Dal canto suo, invece, che cosa può fare il cinema d’essai per andare più incontro a un pubblico che sta cambiando?
Partiamo intanto dal fatto che le sale d’essai in Italia sono tante, 500, e gli schermi sono anche di più, poiché molte sono multisala. Sono tutte situate nei centri cittadini, sia nelle piccole che nelle grandi città, e vengono frequentate da un pubblico in genere anagraficamente e culturalmente più maturo, che negli anni si è fidelizzato grazie anche a cineforum e incontri con gli autori. In linea del resto con le preferenze del pubblico, che oggi apprezza molto l’evento, ovvero qualcosa di unico, e quando il film è accompagnato dal regista o dagli interpreti anche i più giovani spesso vengono a vederlo. Inoltre negli ultimi anni le sale d’essai si sono ammodernate con poltrone più comode e proiettori più avanzati, grazie anche a incentivi pubblici; presentano spesso una programmazione in lingua originale e un’ampia articolazione dei prezzi che permette a molti di andare al cinema senza spendere più di 6 euro. Cosa si potrebbe fare di più? Diciamo che i risultati meno esaltanti del cinema d’autore, e di quello italiano in particolare, oggi derivano anche proprio dalla distribuzione delle sale a cui accennavo: se i cinema d’essai stanno in centro, i grandi multiplex sono in periferia. E dato che dopo la pandemia sono stati soprattutto i ragazzi a tornare in sala, perché hanno meno paura e più voglia di stare assieme, tendono a frequentare le multisale per vedere i blockbuster americani.

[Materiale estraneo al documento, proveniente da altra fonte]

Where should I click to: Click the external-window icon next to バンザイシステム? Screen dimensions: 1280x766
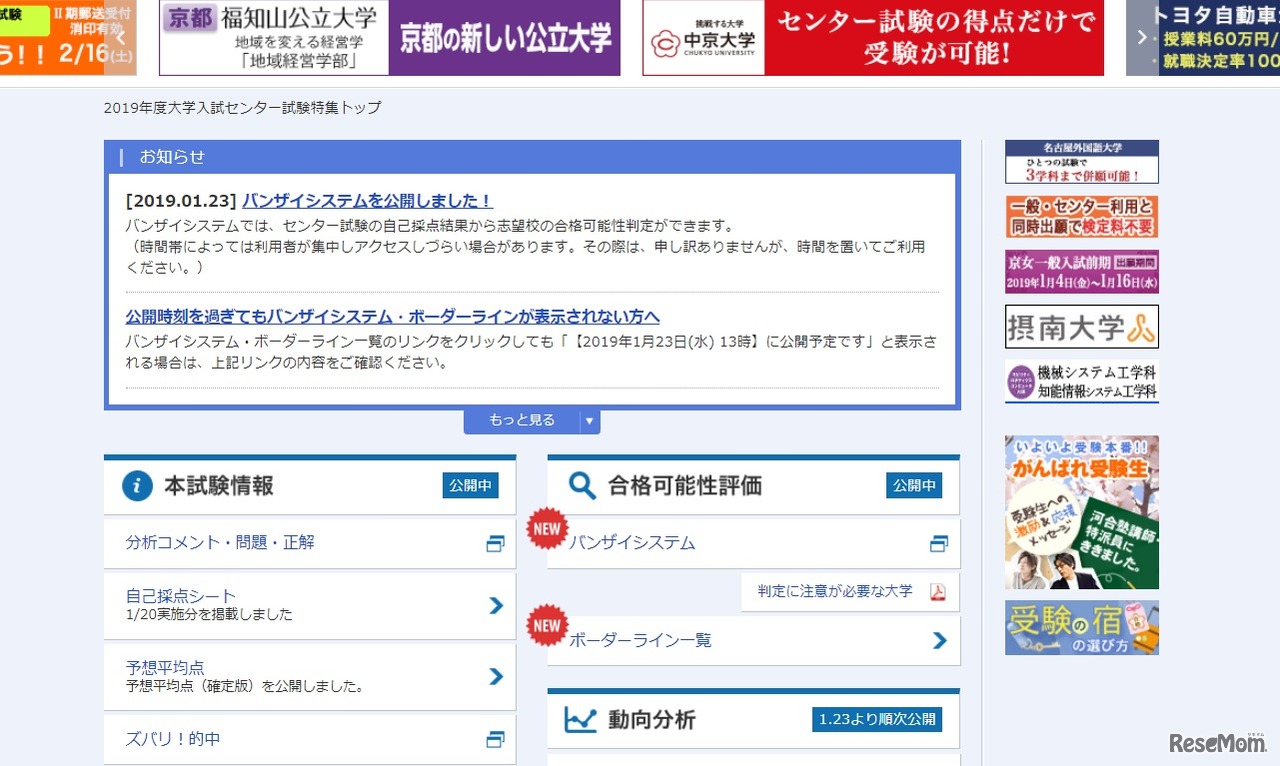(x=938, y=543)
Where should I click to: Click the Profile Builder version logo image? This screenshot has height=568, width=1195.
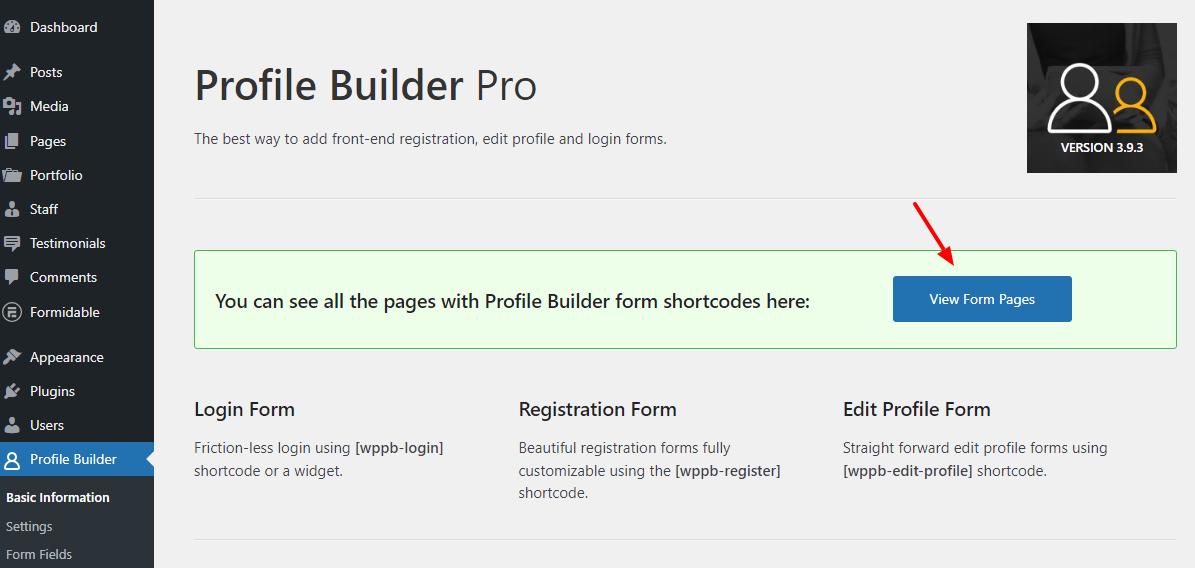(x=1102, y=98)
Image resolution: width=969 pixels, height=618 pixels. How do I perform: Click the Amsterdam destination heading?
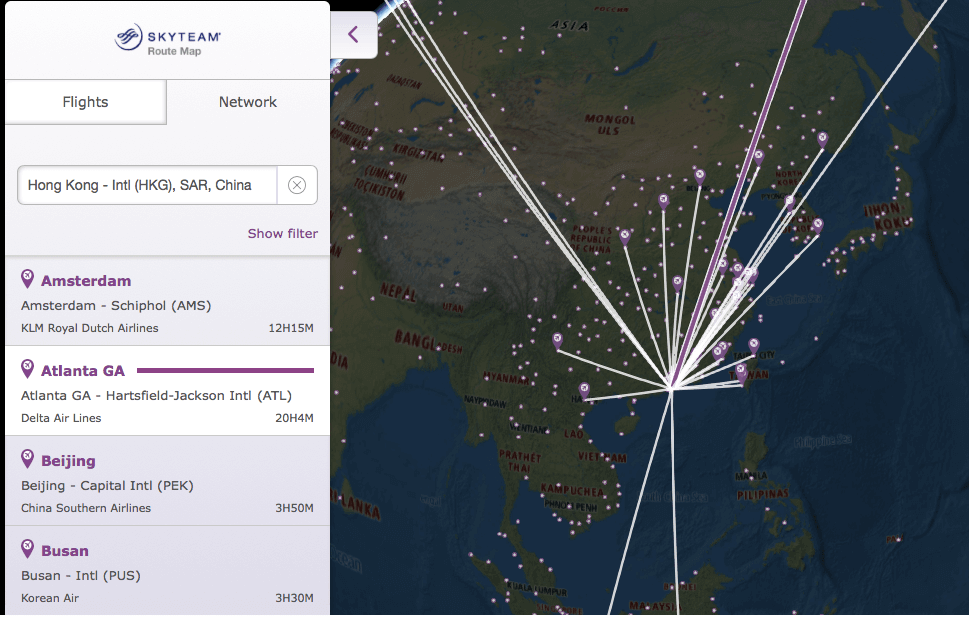click(x=86, y=281)
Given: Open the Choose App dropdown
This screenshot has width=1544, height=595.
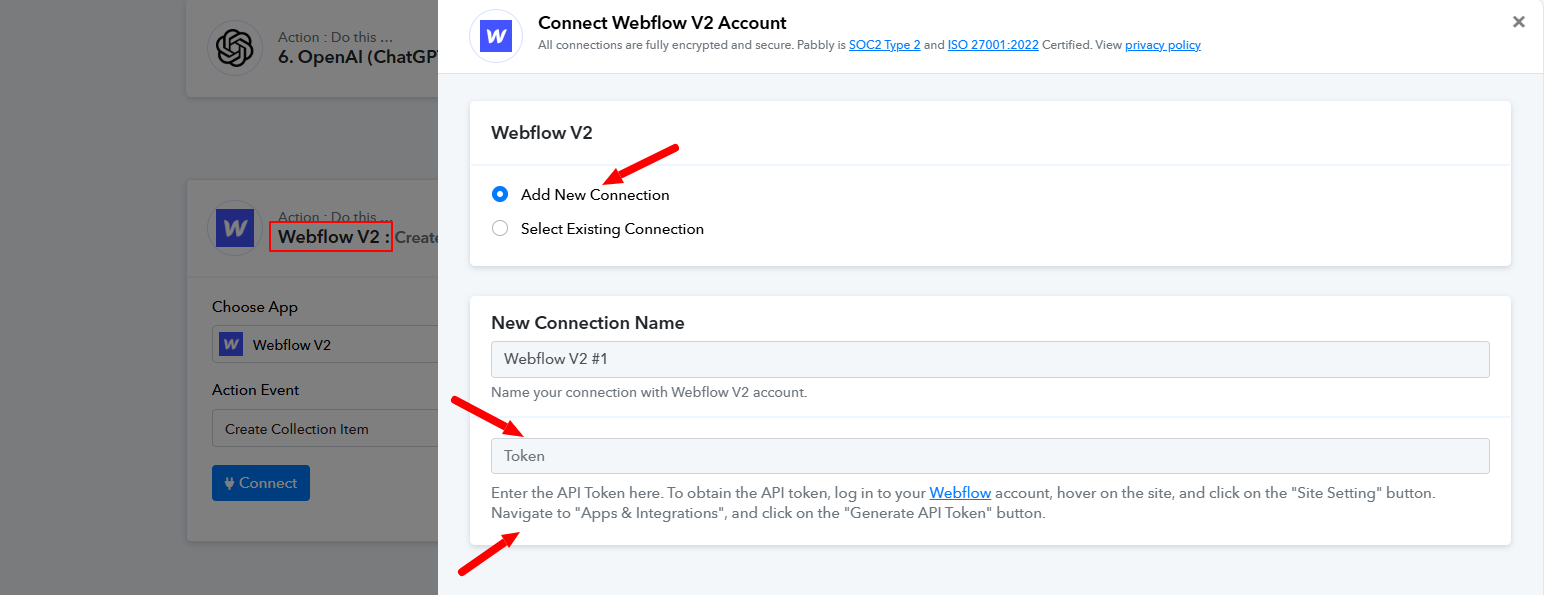Looking at the screenshot, I should coord(325,344).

A proposito di giovani e ragazzi: come spiegherebbe agli adolescenti cos’è un film d’essai e perché dovrebbero andare a vederlo invece di accontentarsi degli action o dei supereroi hollywoodiani?
Direi loro che vedere sempre lo stesso tipo di film è come andare sempre nello stesso ristorante e mangiare sempre le stesse cose: qualche volta è meglio cambiare cucina, assaggiare cibi diversi e provare un nuovo gusto che, chissà, forse potrebbe piacere loro anche di più di quelli a cui sono abituati. Cercherei insomma di stimolare la loro curiosità, la loro voglia di diversità, visto che, come hanno già dimostrato tornando per primi al cinema, sono quelli che hanno meno paura. Le iniziative rivolte alle scuole potranno essere molto utili per riallacciare un rapporto con il mondo dei più giovani e far conoscere loro film e cinematografie che difficilmente vedrebbero altrimenti.